Lack of support for farmers drives abusive ‘aryendo’ system

Pia Ranada
In Hacienda Luisita, farmers with no means to make their lands productive are forced to lease out their land to new 'landlords'

JUST A BANNER? Luisita farmer Roger Amurao holds up a banner identifying the farmer-beneficiary awarded land through the government's agrarian reform program. All photos by Pia Ranada/Rappler

TARLAC, Philippines – Agrarian reform beneficiaries may have been rewarded their land on paper, but the reality on the ground tells a different story.

Cenon Puntilar has been a farmer in Hacienda Luisita since he was 18 years old. At the age of 71, the government finally gave him the piece of paper that officially recognizes him as owner of a 0.66-hectare piece of land.

The Department of Agrarian Reform (DAR) claims all Luisita farmers have been given their land titles and that as of May, 96% have been installed in their lands.

But a sunny day in June doesn’t find Puntilar in his fields reaping the benefits of his hard-earned soil.

How can he plant rice when he has no money to buy seeds, irrigate the land, and enrich it with fertilizer? With no way to make his land productive, he was forced to lease his land to an “aryendador” for a meager P7,000 a year for a 3-year period.

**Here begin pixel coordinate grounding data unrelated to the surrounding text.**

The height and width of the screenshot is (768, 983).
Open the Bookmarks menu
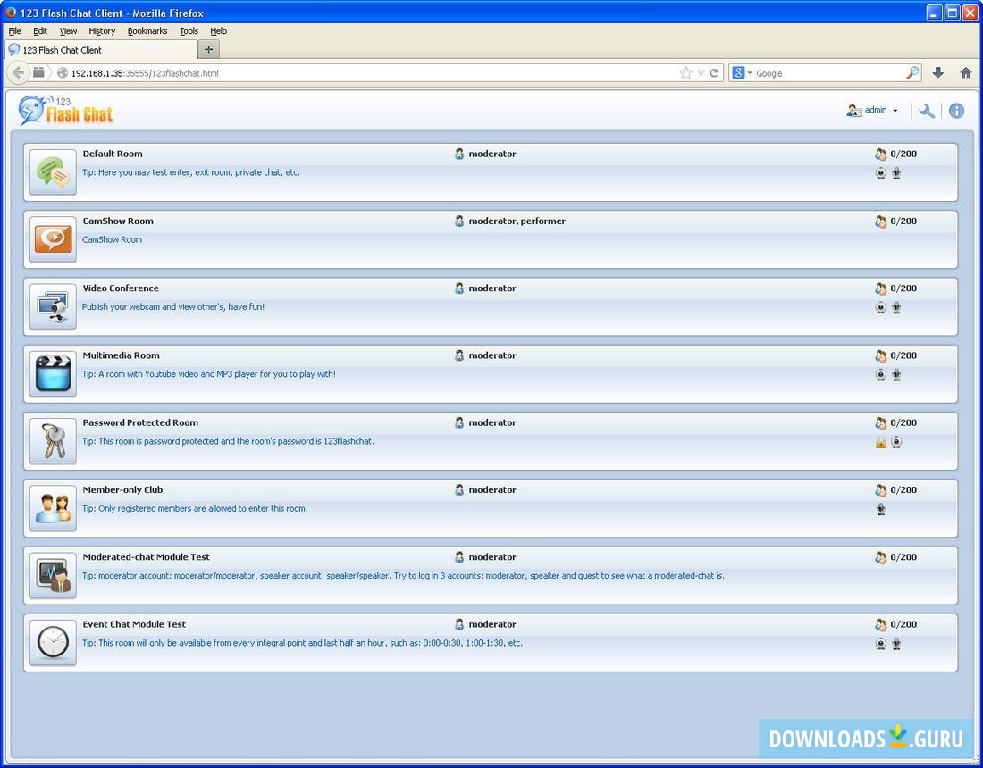point(147,31)
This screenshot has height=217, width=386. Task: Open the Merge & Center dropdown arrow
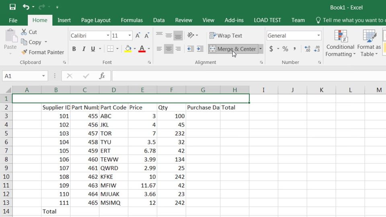pos(261,49)
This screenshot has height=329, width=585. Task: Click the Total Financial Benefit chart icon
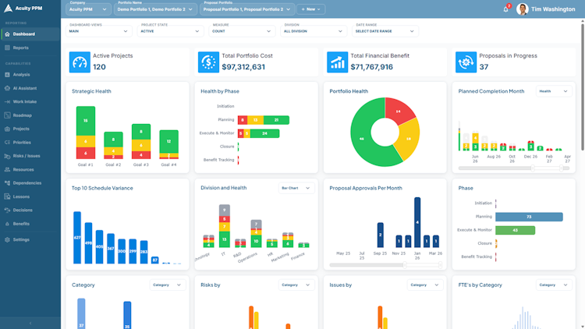tap(337, 62)
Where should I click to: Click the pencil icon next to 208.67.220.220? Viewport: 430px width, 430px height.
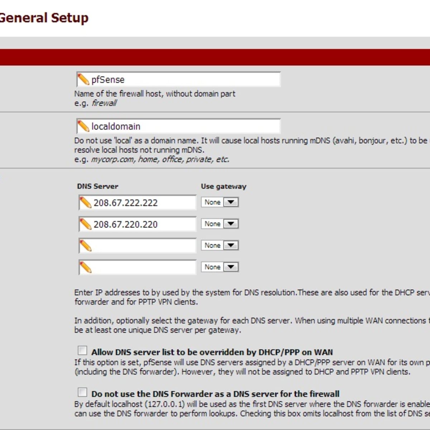86,224
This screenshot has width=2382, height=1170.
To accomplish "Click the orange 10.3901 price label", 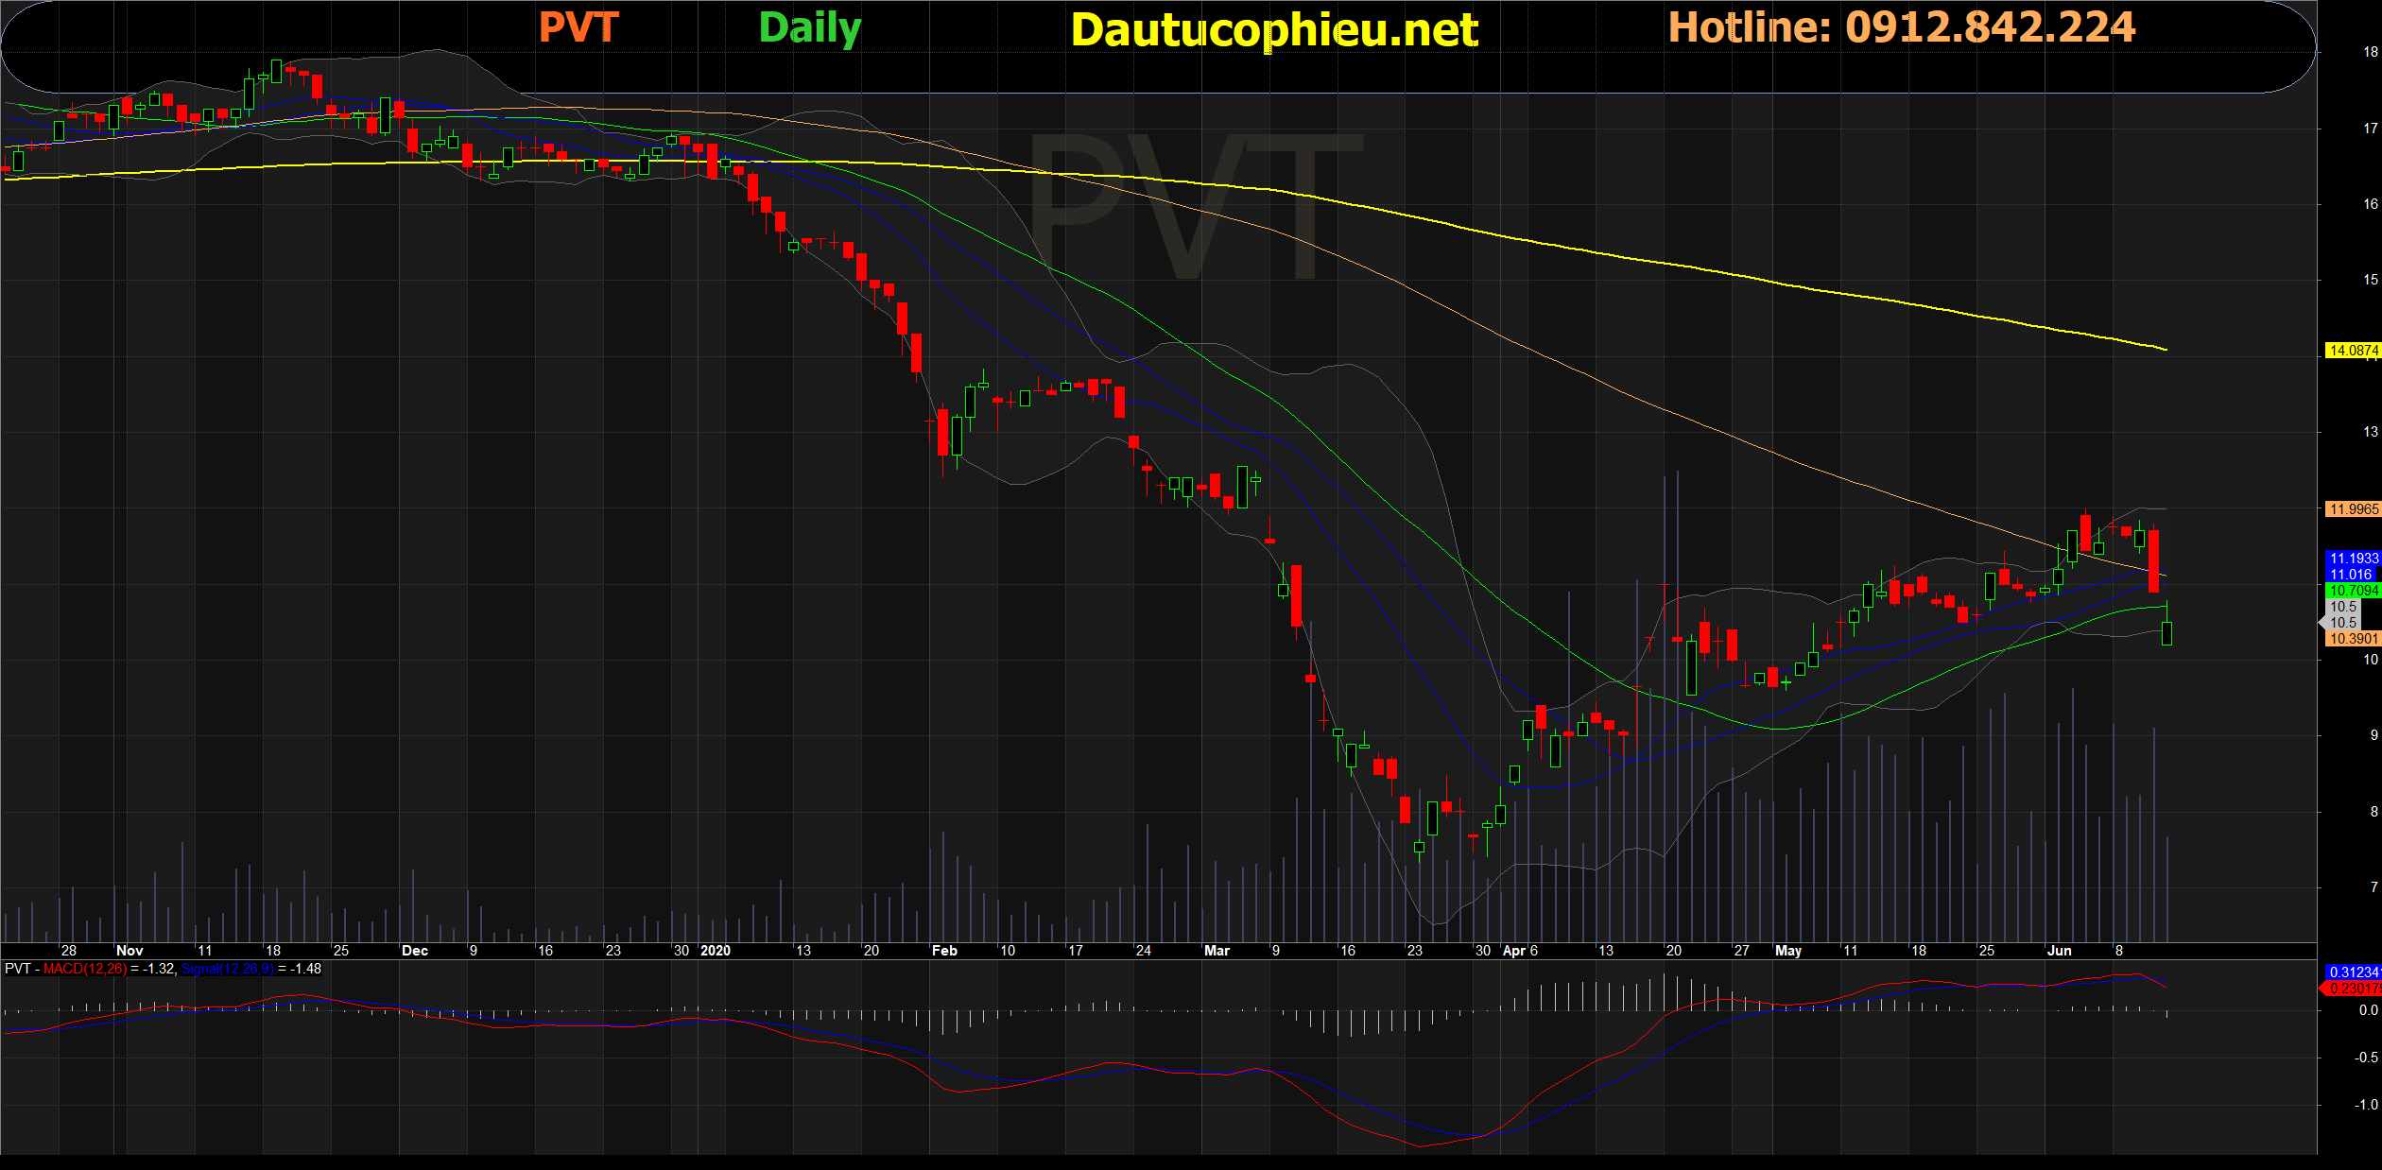I will 2352,639.
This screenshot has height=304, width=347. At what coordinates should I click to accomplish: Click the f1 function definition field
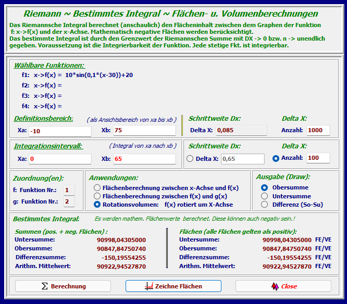coord(98,75)
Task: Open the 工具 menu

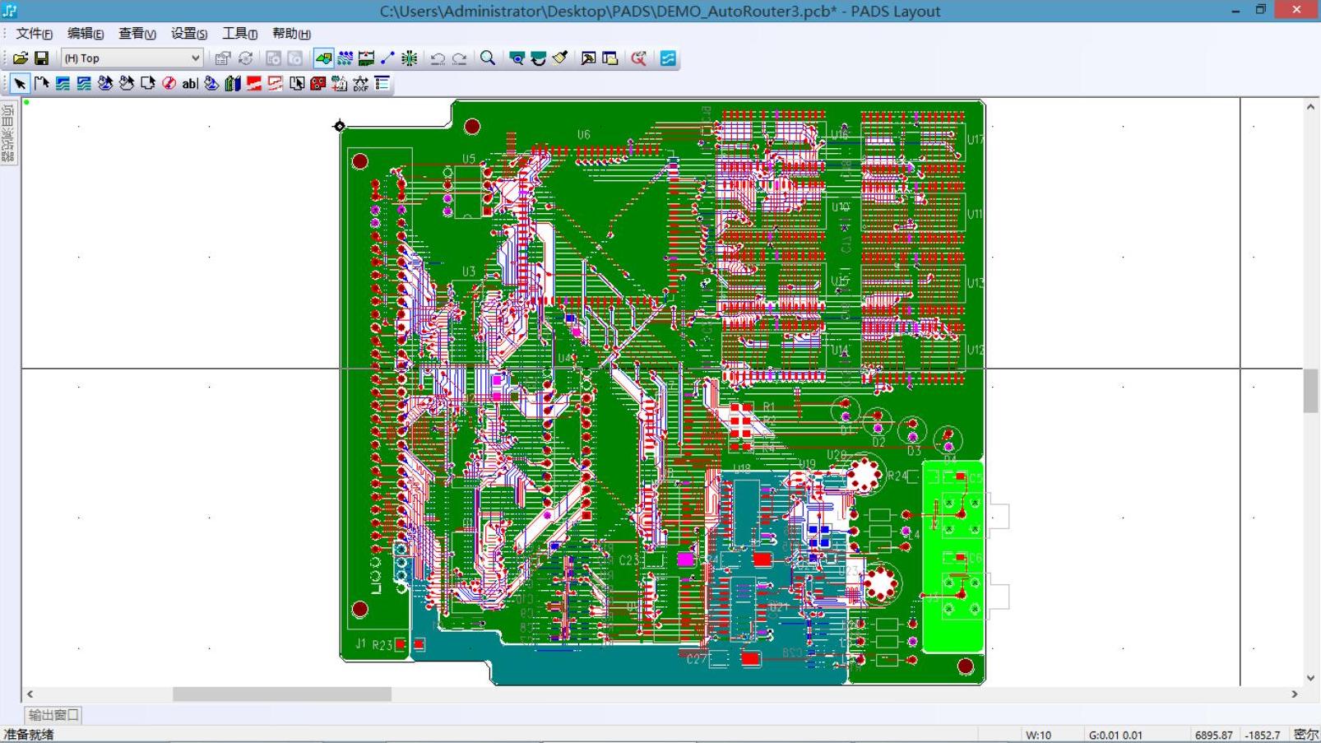Action: coord(239,34)
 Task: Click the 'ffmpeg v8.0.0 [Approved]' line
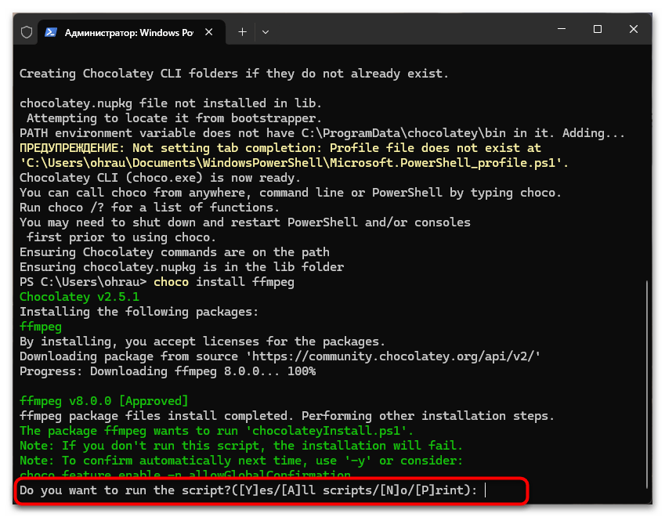105,401
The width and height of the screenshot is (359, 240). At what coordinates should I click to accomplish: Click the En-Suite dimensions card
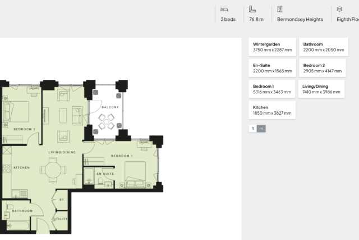point(272,68)
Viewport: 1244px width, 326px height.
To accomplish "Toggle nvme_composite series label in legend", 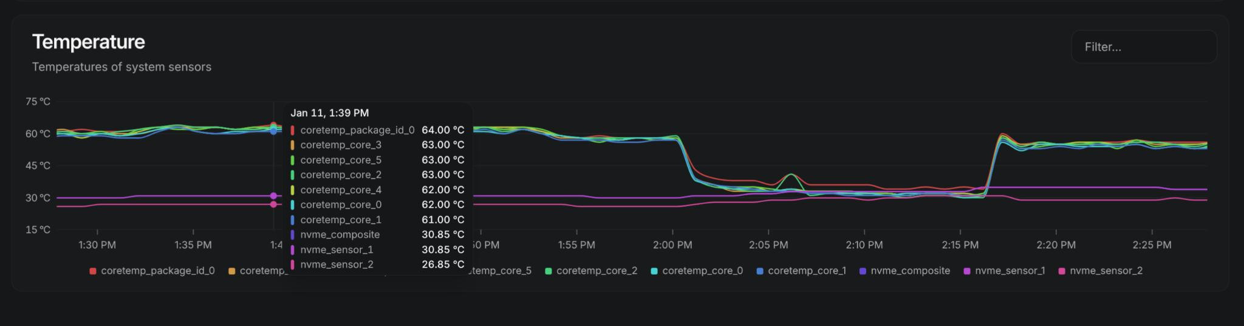I will coord(910,271).
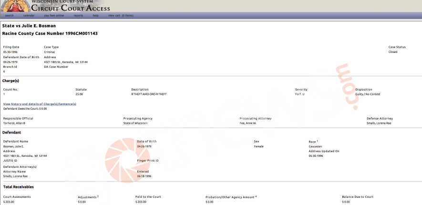Screen dimensions: 422x205
Task: Click the Adjustments footnote superscript marker
Action: point(98,196)
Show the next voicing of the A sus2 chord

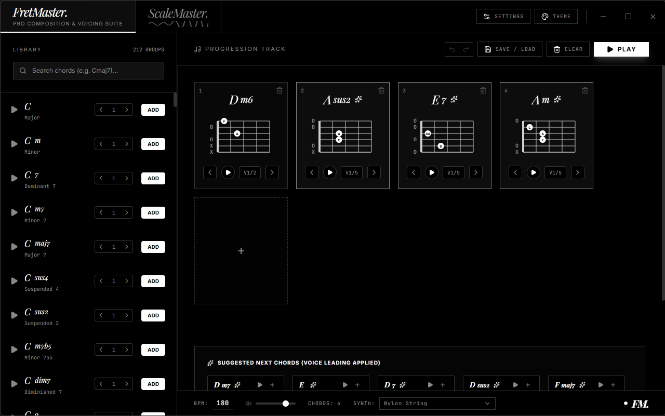[374, 172]
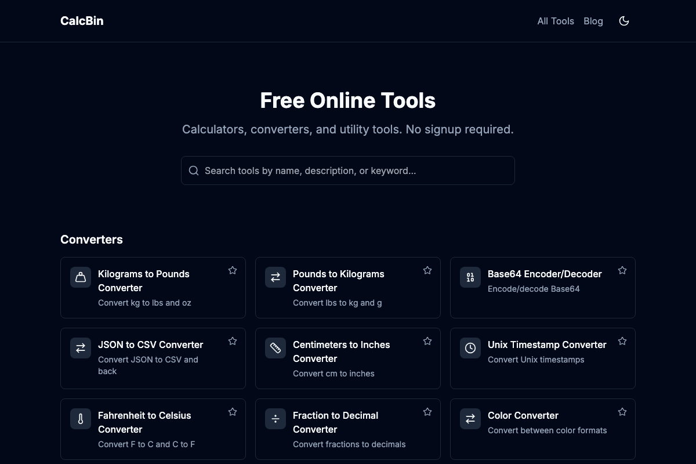Click the CalcBin logo
Viewport: 696px width, 464px height.
coord(82,21)
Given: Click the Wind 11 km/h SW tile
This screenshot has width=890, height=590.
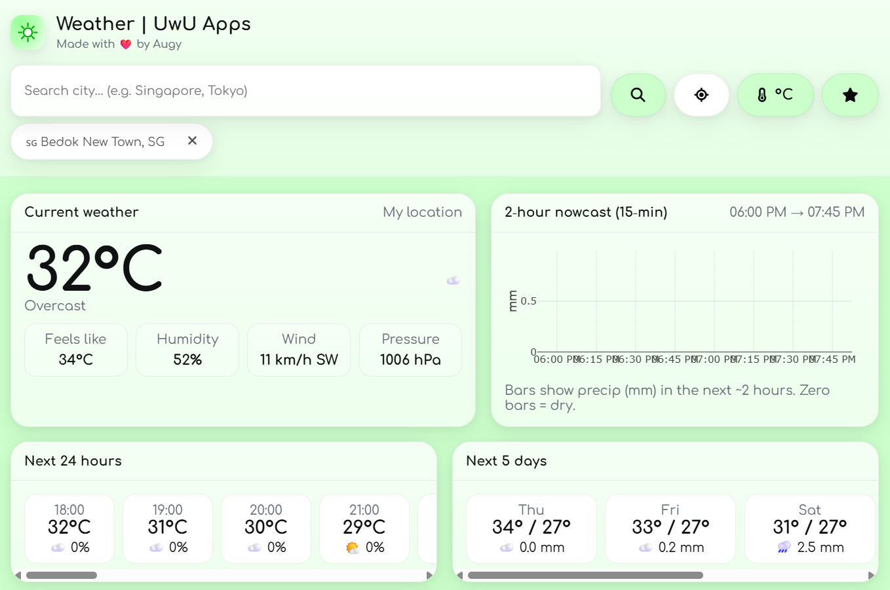Looking at the screenshot, I should point(299,350).
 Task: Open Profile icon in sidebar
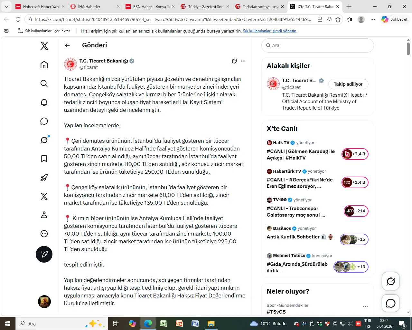(44, 215)
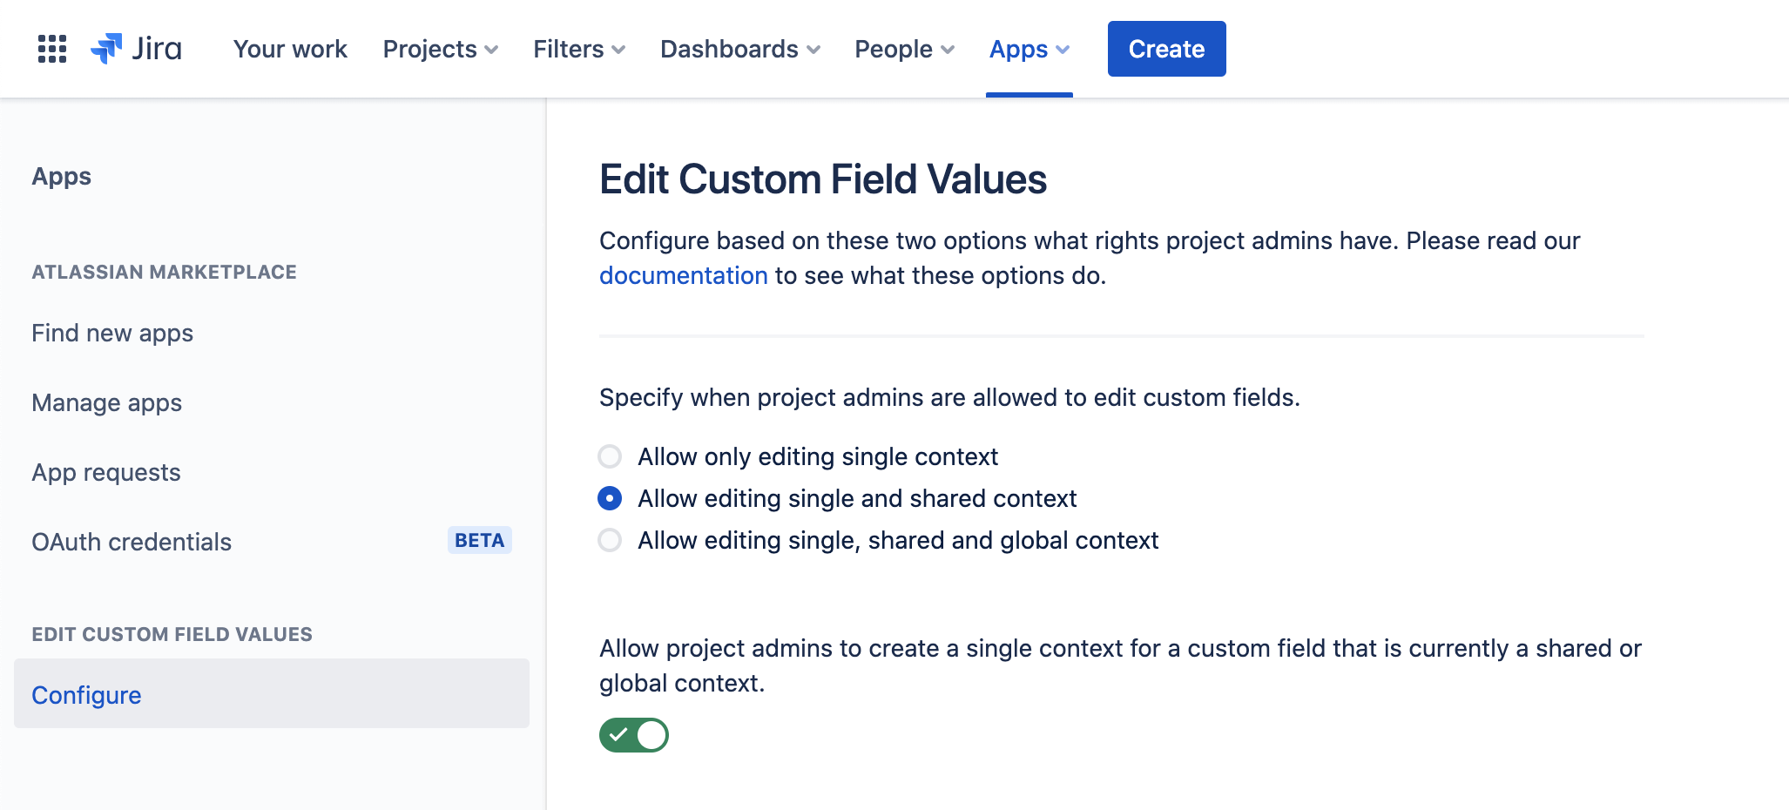Open App requests page
This screenshot has height=810, width=1789.
tap(106, 472)
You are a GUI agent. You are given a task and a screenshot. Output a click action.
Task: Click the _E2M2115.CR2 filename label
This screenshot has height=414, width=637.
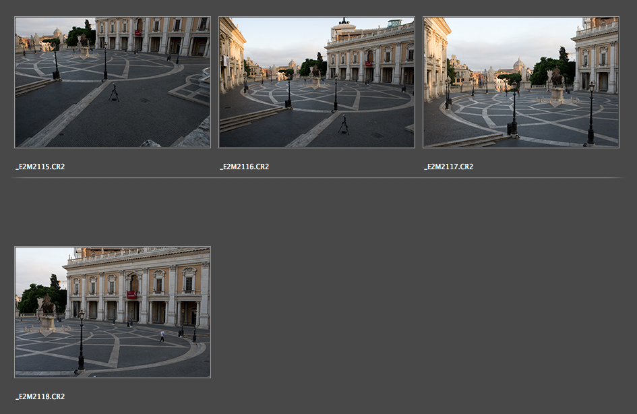(x=40, y=167)
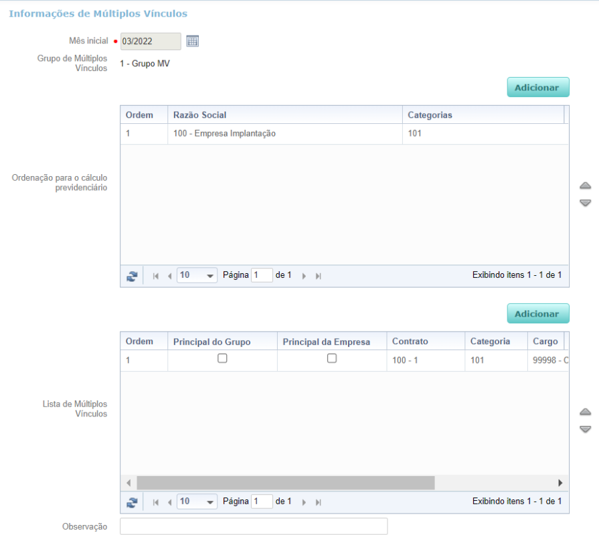Check the Principal do Grupo box

point(222,358)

So though he holds the land title, he cannot set foot on his own land, much less harvest crops from it.

Nung pinakiusapan namin na kami nang magsasaka, eh kaso tapusin namin daw yung pagka-aryendo niya. Maghihintay ng dalawang taon pa bago kami makapagsaka,” he told Rappler.

(When we asked him if we could be the ones to farm the land, he said we should just finish the lease. We should wait two more years before we can farm.)

The ‘aryendo’ system

An aryendador is a moneyed individual who offers desperate farmers money for control of their land.

Puntilar estimates that there are 300 agrarian reform farmer-beneficiaries in his village of Pando who have leased out their land to a single aryendador. Because each of these farmers owns a 0.66 hectare of land awarded by the DAR, that one aryendador has control of roughly 300 hectares of land in Hacienda Luisita.

Often these aryendadors are powerful people: a congressman, barangay captains, a general.

The aryendo system is strictly under the table. The agreement between aryendador and farmer-beneficiary is not put on paper, making it hard to prove the abusive system even exists.

“Our chief legal cannot also take the necessary steps. We cannot file any case without hard evidence in our hands. We cannot get any single document to that effect na ito sinanla niya kay ganyan (that this farmer leased his land to this person),” Tarlac Provincial Agrarian Reform Officer Ileona Pangilinan told Rappler.

The aryendo system is made possible by the lack of support services, which the CARPER law says should be given to farmers.

“If it’s only land distribution without support services, that is only partial agrarian reform. Without support services, agrarian reform is sure to fail,” said Danny Carranza, secretary-general of land reform advocacy Katarungan (Kilusan Para Sa Repormang Agraryo at Katarungang Panlipunan).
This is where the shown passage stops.